Maya, with colleagues Matt Evans and Alison Criscitiello, took the dinghy out as often as every four hours. A hose sucked in water as they moved across the fjord, and Maya recalled the she would watch the computer’s readout for any flicker of detection. Finally, after seven days, their time on the edge of the ice sheet ended, and they had to leave for home. They never saw signs of the dye.
“We’re not morose and disappointed,” Sarah said in September. “There was a small chance of finding it to begin with, and we’re glad we tried.”
As global temperatures increase, Sarah and other researchers wonder what this means for Greenland’s ice sheet. One theory is that more melted water on top of the ice sheet could flow through holes on the ice, called moulins, and down to the bedrock, where it could act like grease, causing the ice sheet on top of it to flow faster to the coast. But Sarah and her colleagues can’t lift up Greenland’s massive ice sheet and see what is happening there. So the goal of the dye experiment was to help paint a picture to help them see flow patterns under the ice.
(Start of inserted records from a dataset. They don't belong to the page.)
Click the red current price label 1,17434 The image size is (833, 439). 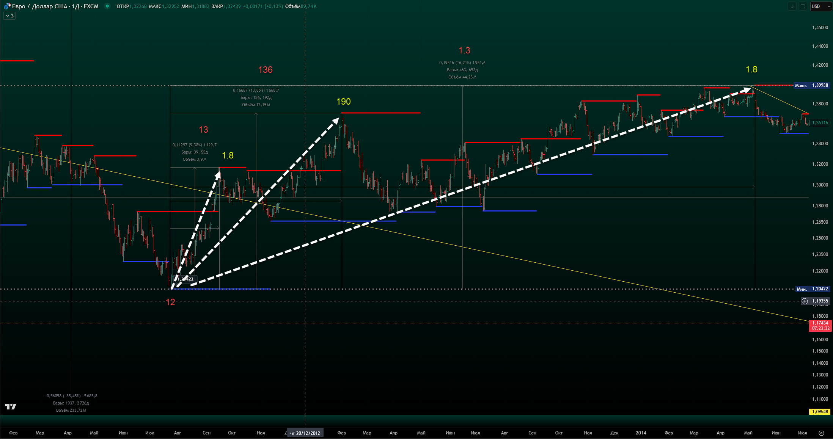click(820, 325)
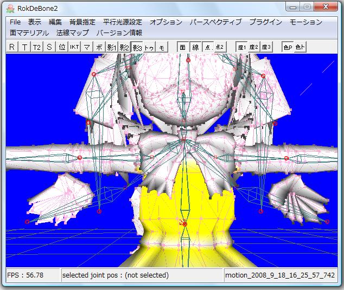
Task: Click the R toolbar button
Action: click(12, 47)
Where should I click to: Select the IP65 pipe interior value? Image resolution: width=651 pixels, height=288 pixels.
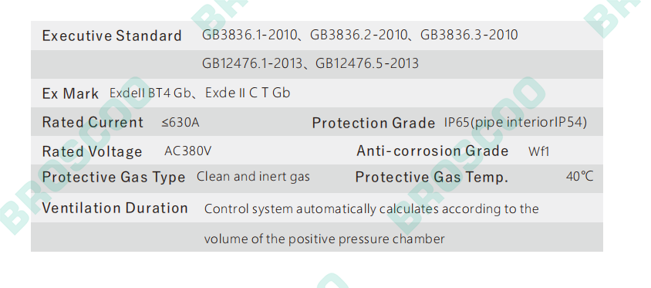515,122
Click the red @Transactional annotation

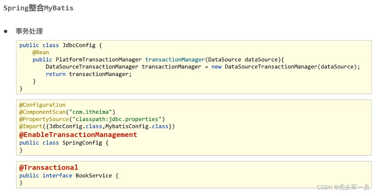coord(49,167)
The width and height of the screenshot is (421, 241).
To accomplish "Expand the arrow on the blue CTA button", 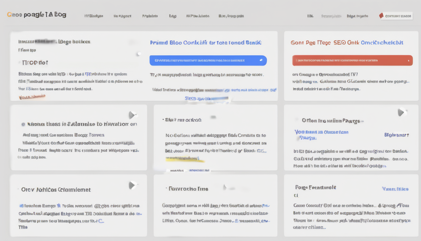I will point(261,60).
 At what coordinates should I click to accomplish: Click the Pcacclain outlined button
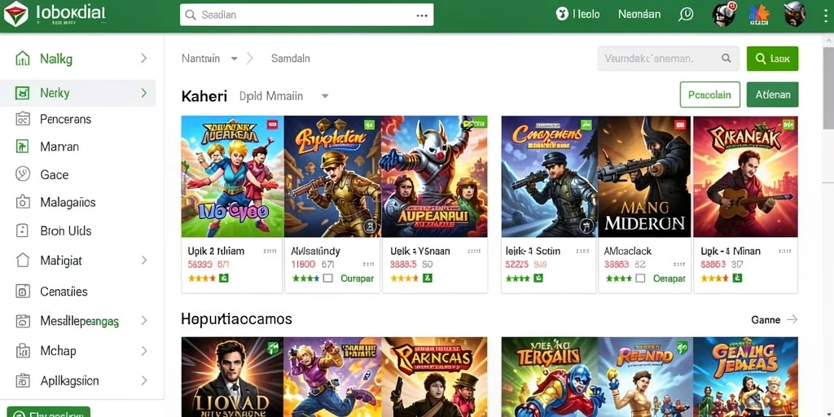click(x=709, y=94)
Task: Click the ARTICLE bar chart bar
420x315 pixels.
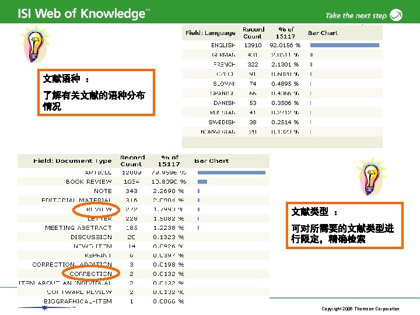Action: tap(232, 173)
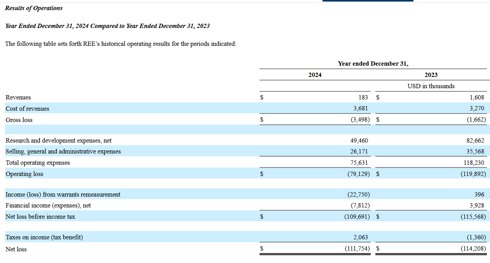The image size is (490, 263).
Task: Click the 'USD in thousands' label
Action: point(431,86)
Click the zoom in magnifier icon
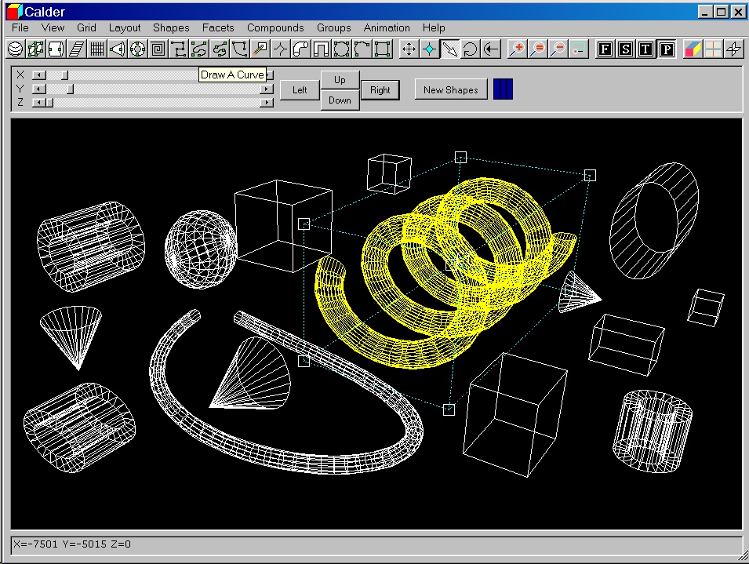The image size is (749, 564). 517,49
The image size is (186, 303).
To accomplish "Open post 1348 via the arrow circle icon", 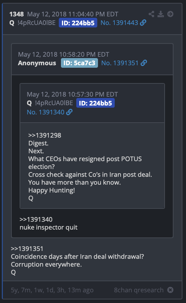I will point(170,14).
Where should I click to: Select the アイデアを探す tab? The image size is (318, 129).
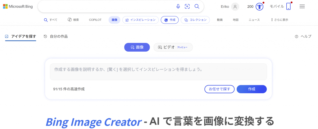point(20,37)
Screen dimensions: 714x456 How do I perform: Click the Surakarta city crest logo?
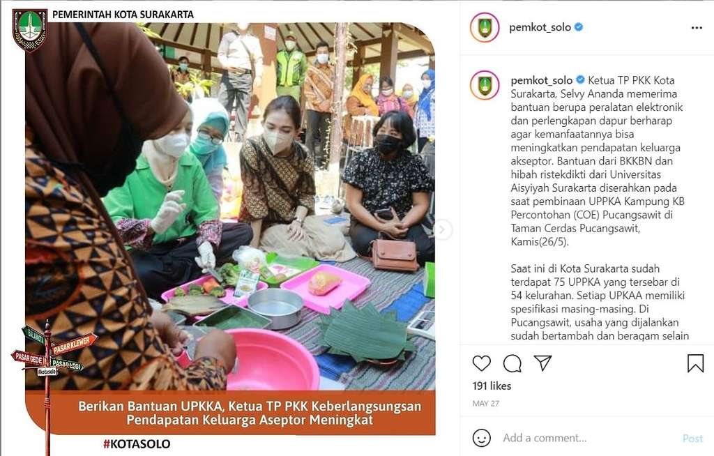coord(29,29)
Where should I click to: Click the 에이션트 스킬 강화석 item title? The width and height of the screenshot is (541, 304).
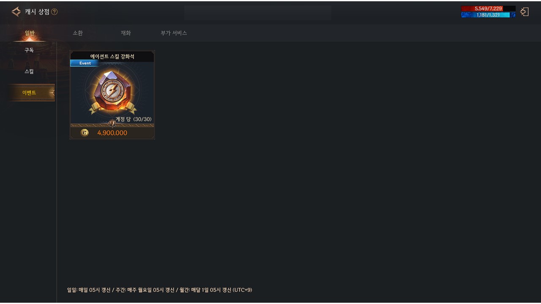click(112, 56)
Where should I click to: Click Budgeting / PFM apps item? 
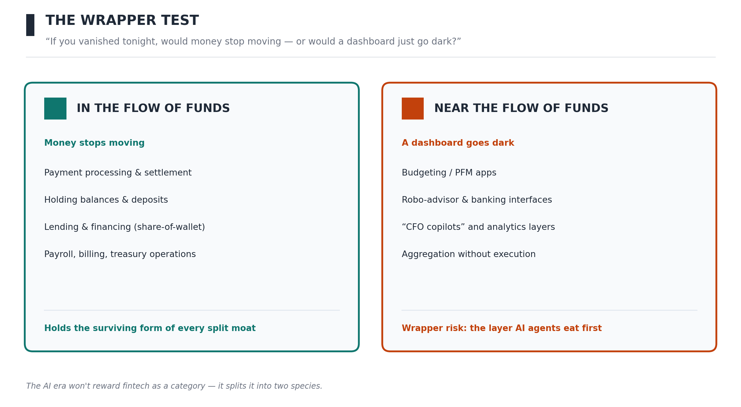click(x=449, y=173)
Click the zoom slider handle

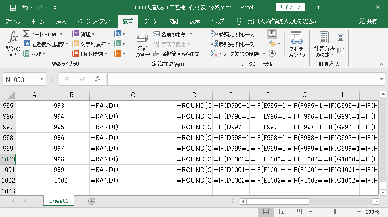click(x=335, y=211)
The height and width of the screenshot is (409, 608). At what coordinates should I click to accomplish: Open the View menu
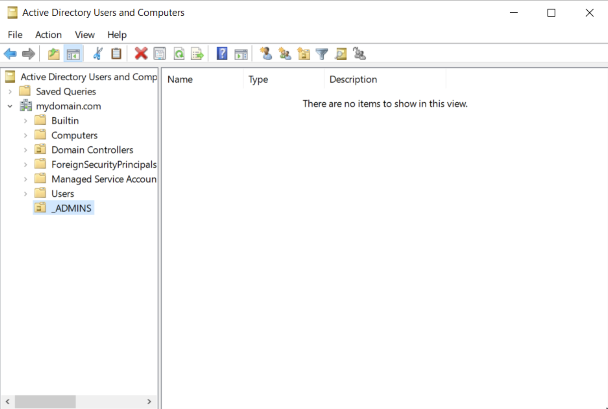pyautogui.click(x=85, y=35)
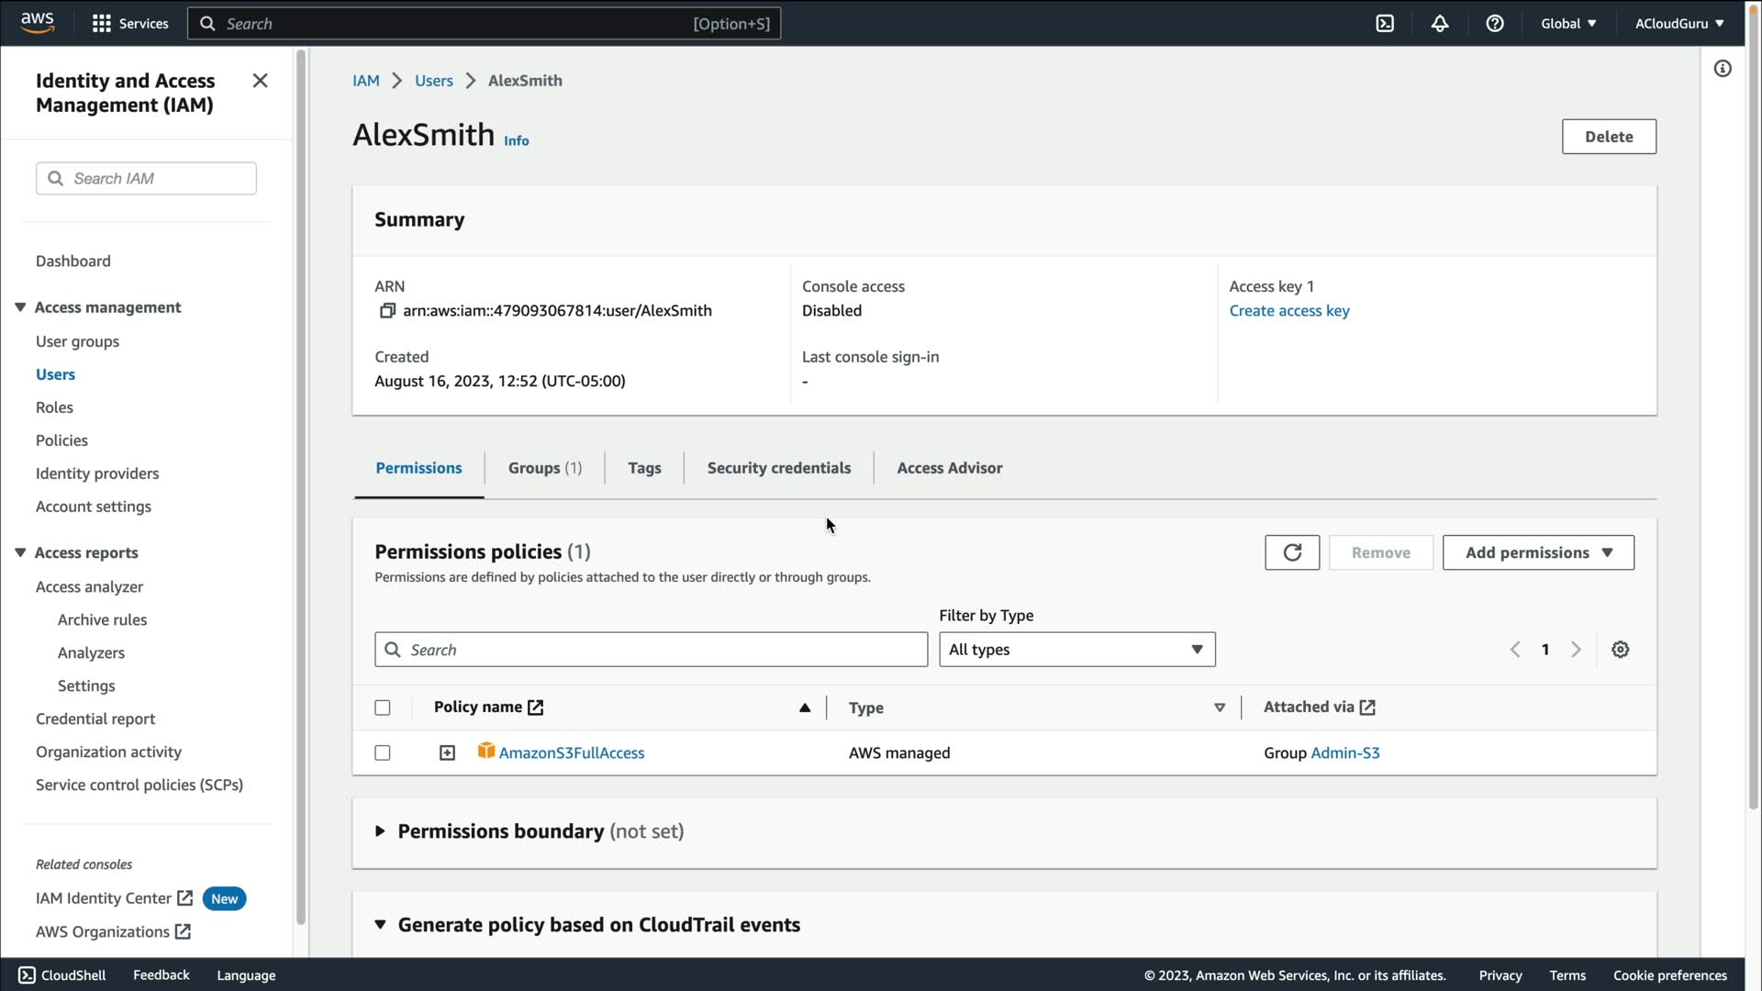
Task: Close the IAM navigation sidebar
Action: [x=260, y=81]
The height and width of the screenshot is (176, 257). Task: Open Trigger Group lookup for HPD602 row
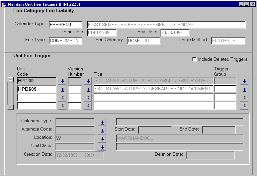244,81
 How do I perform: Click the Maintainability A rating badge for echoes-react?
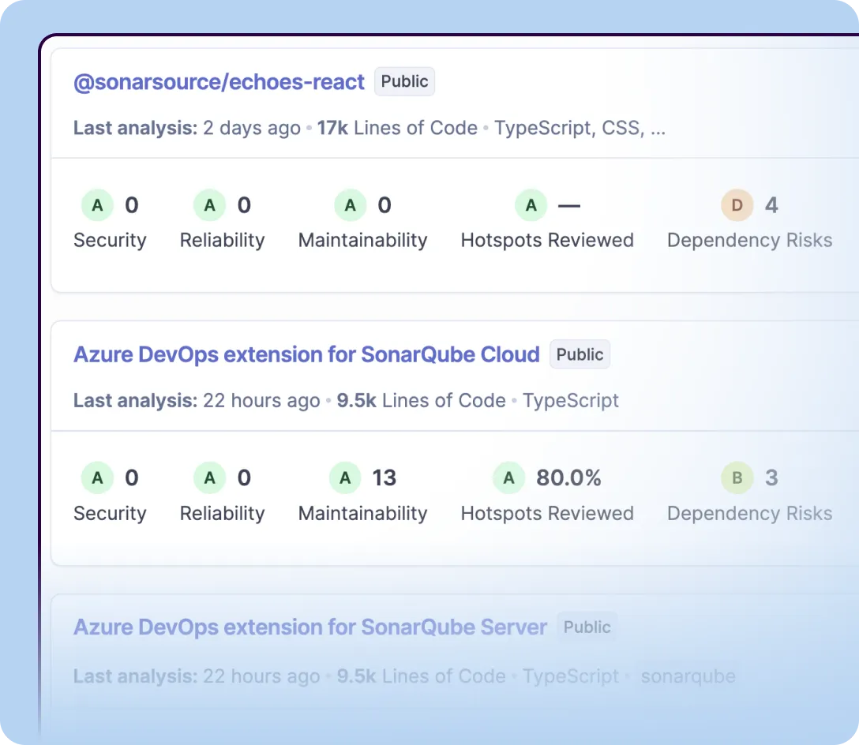point(350,206)
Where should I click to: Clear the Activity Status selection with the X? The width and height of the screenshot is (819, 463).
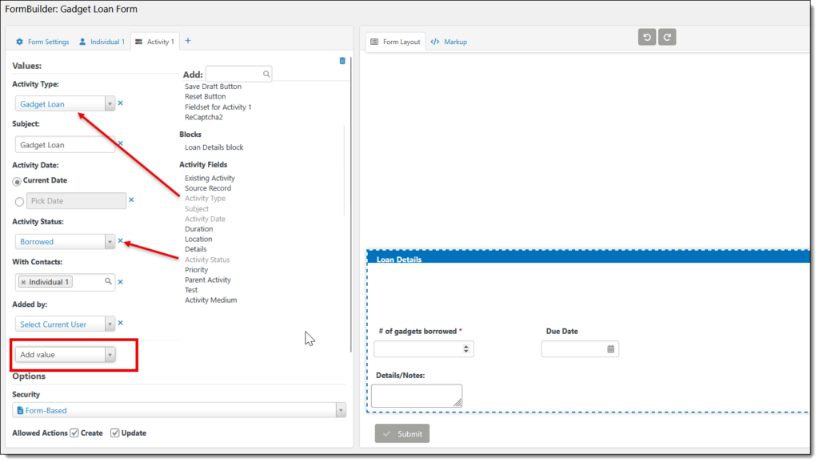pos(120,240)
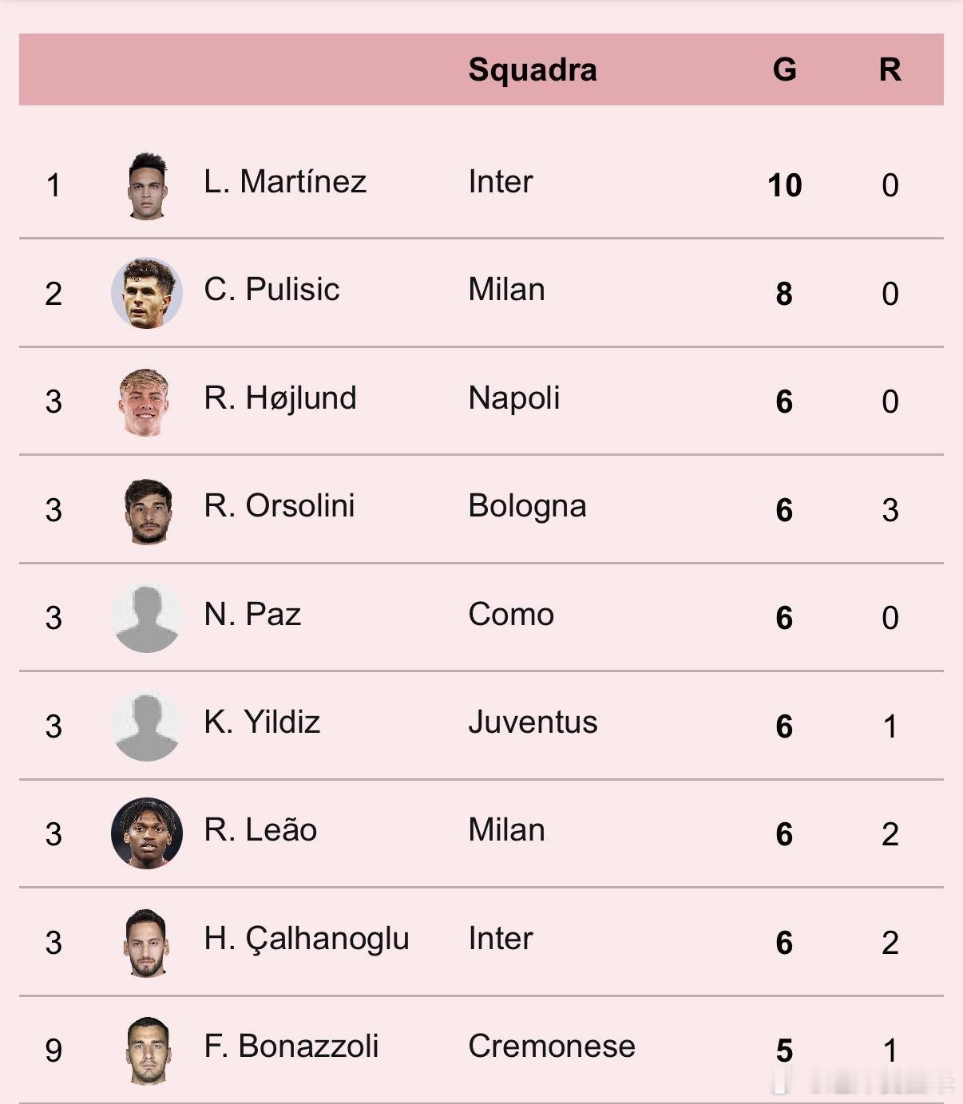Open Cremonese team link
963x1104 pixels.
(551, 1047)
“The speed of the water under the ice tells us what sort of water system is under the ice, this is important for understanding how the impact of more water—say, with more global warming—will further impact the speed-up of the ice sheet,” Das said.
Sarah and her colleagues did have a general idea of what direction the dyed water would flow, based on satellite images that captured how the out-flowing glaciers in their study area flowed northwest, out to sea. This allowed Sarah to make an educated guess as to where to put in the dye, and where it might appear.
Despite the results, Sarah said they learned a lot from the experiment. “Not finding the dye tells us something; we were either in the wrong place, or looking at the wrong time,” she said. “We didn’t have a lot of wiggle room this year. We had to try at the places where we would already have people and for the times we would already have people in Greenland.”